With three home runs in the game on a total of 12 hits, the 22nd-ranked Wolverines (21-4 Big Ten) crushed the Terrapins (11-17) in an 8-0 run-rule victory. It marked the sixth-straight win for the Michigan softball team and completed its weekend sweep of Maryland.

It began with the Wolverines’ first batter. Junior outfielder Lexie Blair battled the count to reach base on a walk before advancing to second on a wild pitch, then third on a sac bunt by teammate Natalia Rodriguez. A pitch in the dirt skipped off Terrapin catcher Katie Dustin’s pad and trickled behind her. Blair blitzed home, and in a close race, pitcher Courtney Wyche fumbled the ball trying to apply the tag, letting Blair score the first run for the Wolverines. 

“I’ve got some aggressive kids,” Michigan coach Carol Hutchins said. “(Natalia’s) one of them, Lexie’s one of them. They can run, so that’s what you’d like to have speed your lineup for.”

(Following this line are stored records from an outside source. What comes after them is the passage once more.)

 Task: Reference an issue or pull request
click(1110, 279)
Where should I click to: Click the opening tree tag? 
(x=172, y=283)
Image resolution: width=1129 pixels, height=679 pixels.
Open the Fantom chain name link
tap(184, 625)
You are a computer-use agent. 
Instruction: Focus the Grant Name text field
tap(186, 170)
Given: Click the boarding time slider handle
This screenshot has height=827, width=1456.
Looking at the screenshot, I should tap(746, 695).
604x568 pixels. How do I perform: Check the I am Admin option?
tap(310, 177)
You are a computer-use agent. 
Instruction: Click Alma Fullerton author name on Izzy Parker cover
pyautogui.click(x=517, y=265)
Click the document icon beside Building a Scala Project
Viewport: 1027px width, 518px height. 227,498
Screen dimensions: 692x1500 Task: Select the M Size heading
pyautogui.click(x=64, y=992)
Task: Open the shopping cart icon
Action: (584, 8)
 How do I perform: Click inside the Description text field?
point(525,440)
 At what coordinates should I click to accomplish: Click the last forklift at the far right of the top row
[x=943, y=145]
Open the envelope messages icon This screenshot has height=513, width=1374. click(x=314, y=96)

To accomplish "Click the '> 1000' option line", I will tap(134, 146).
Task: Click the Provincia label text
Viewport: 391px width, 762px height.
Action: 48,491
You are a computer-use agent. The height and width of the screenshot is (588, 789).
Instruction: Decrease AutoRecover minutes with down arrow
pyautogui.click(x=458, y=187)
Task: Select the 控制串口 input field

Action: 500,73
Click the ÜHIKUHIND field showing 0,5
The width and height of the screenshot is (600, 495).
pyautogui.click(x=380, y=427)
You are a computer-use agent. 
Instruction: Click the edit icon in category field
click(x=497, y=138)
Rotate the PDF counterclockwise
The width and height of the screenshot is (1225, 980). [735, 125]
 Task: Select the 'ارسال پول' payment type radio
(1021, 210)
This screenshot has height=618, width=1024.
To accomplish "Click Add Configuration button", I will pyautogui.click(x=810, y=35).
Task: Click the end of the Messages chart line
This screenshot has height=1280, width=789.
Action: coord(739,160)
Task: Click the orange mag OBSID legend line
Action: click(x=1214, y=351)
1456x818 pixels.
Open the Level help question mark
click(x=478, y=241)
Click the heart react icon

On the very next pitch, senior first baseman Lou Allan hit a rope to right-center that passed just above the fence and came back into play. Allan slid into second, not realizing she hit a home run. After seeing the umpire’s signal, she got up, laughed it off and finished rounding the bases to give Michigan a 2-0 lead.

The offensive onslaught never let up. In the second, senior third baseman Taylor Bump hit it to left-center for a home run that bounced once and hopped over a wall into Ray Fisher Stadium.

In the third, Allan blasted her second homer, launching it high over the left-field wall for a solo shot to open the inning, her second of the game. Later in the frame, Bump knocked a single into the outfield, scoring sophomore utility player Lauren Esman and fifth-year senior outfielder Haley Hoogenraad from second and first, respectively.

The entire time they were knocking balls around the park like a pinball machine, the team looked as loose and jovial as can be.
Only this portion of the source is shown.